**What is required**
Across the entries that follow, count each line holding "computer" and state the total alone.

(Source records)
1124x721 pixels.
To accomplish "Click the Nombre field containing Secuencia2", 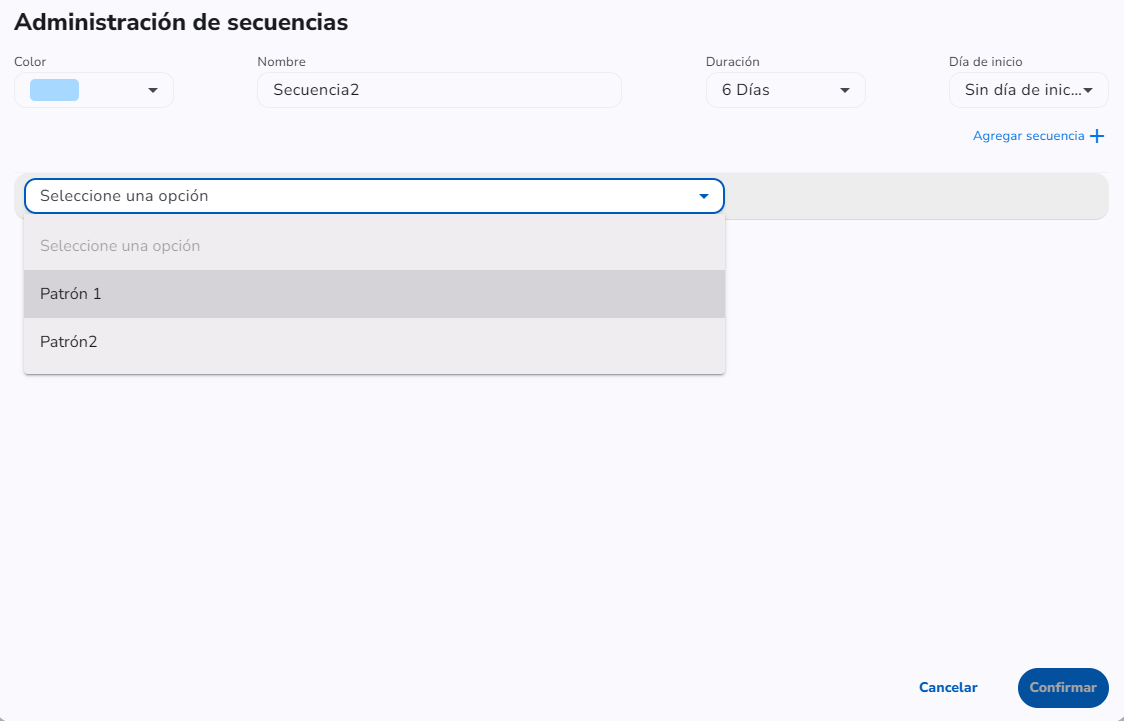I will 439,90.
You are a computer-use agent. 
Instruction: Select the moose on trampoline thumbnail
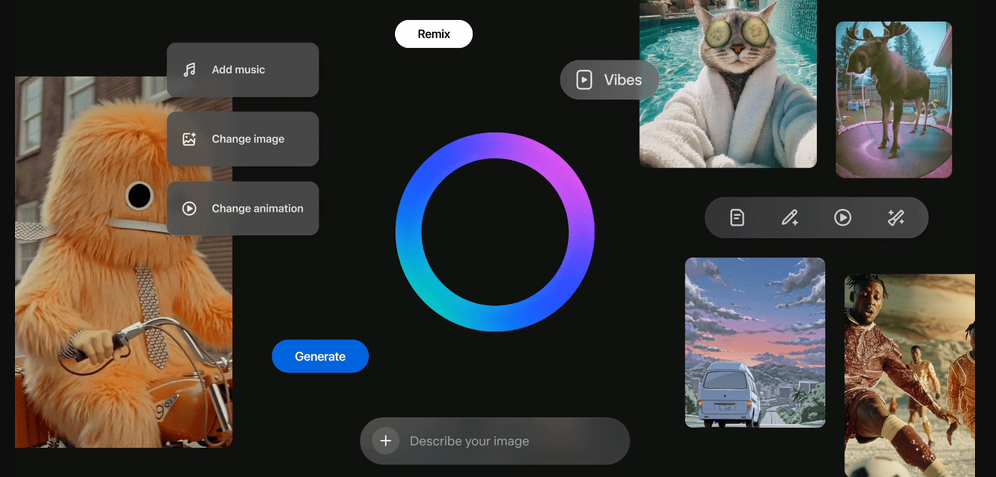point(893,100)
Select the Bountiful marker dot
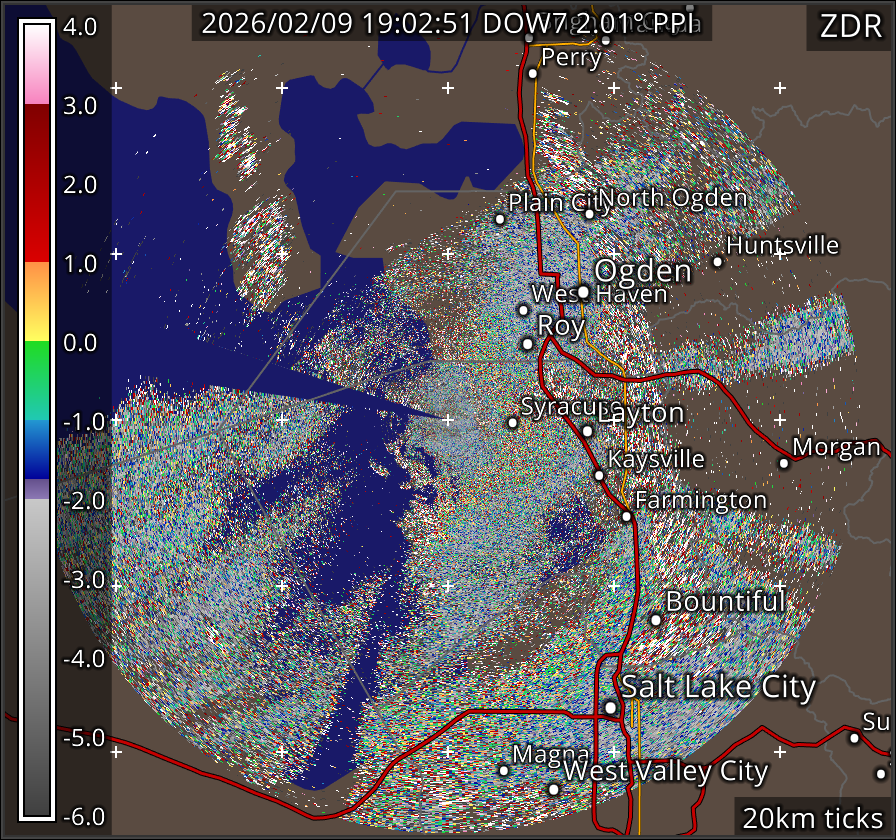This screenshot has height=840, width=896. (x=656, y=620)
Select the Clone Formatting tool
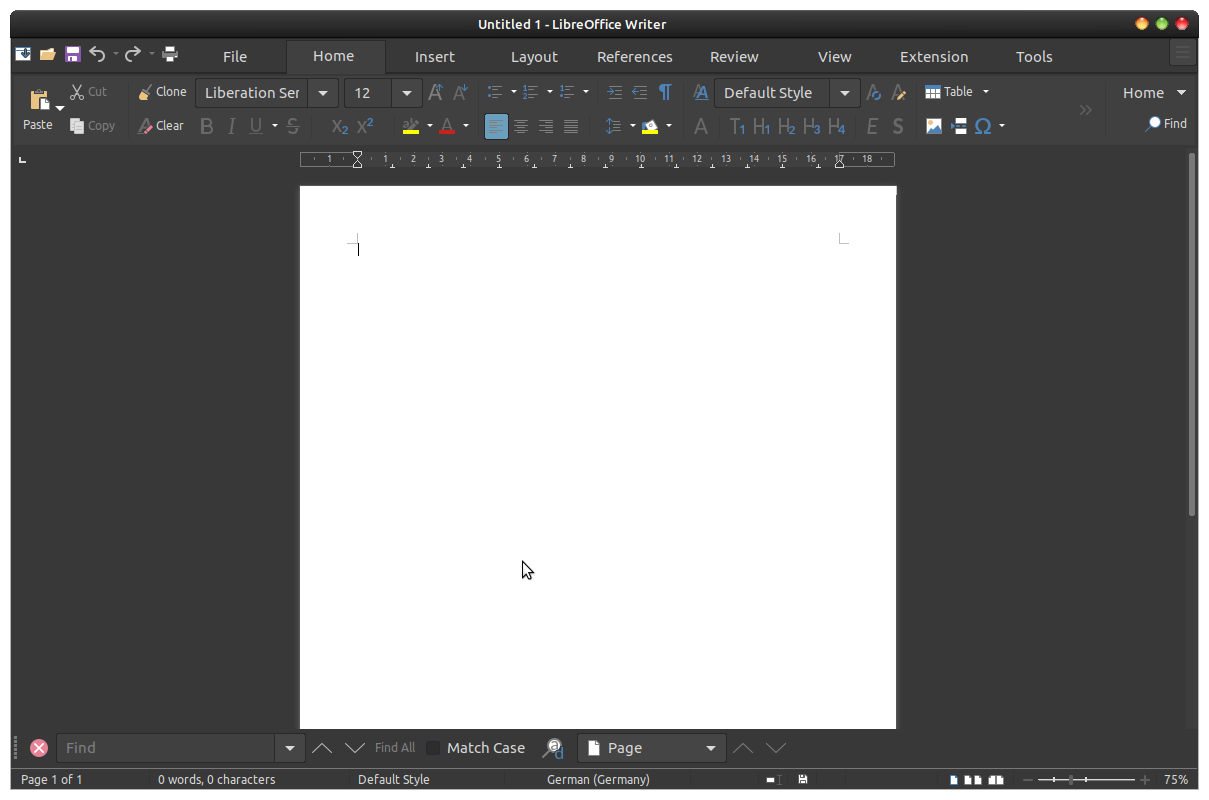This screenshot has height=800, width=1209. point(162,91)
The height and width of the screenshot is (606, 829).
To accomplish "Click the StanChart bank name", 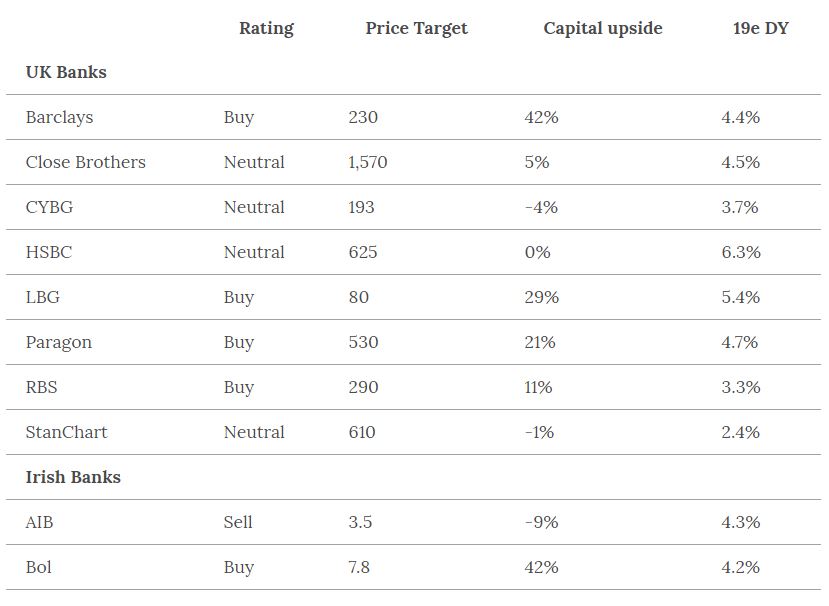I will tap(66, 432).
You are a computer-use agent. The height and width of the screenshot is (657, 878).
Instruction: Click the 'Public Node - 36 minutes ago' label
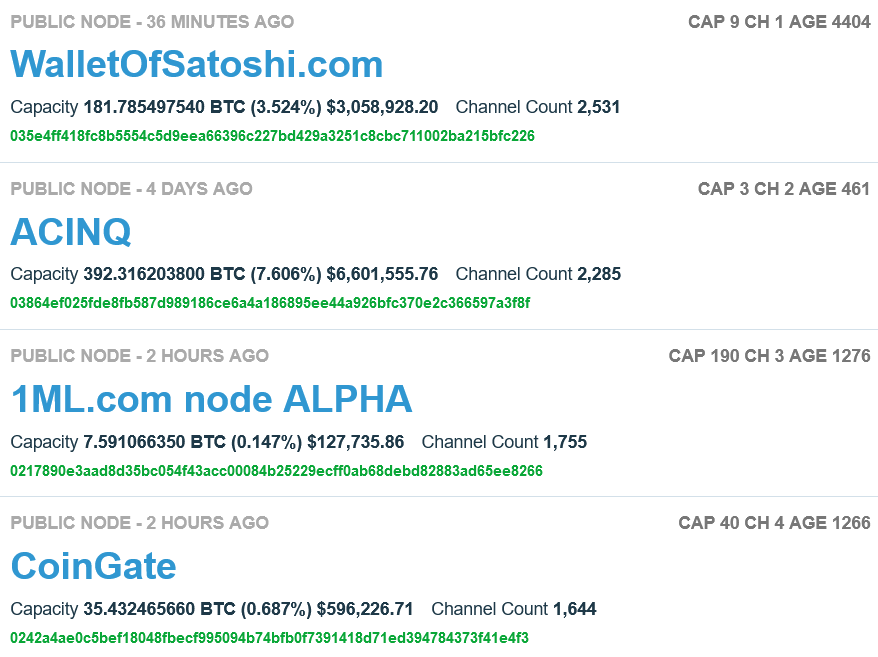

**Expected answer**
2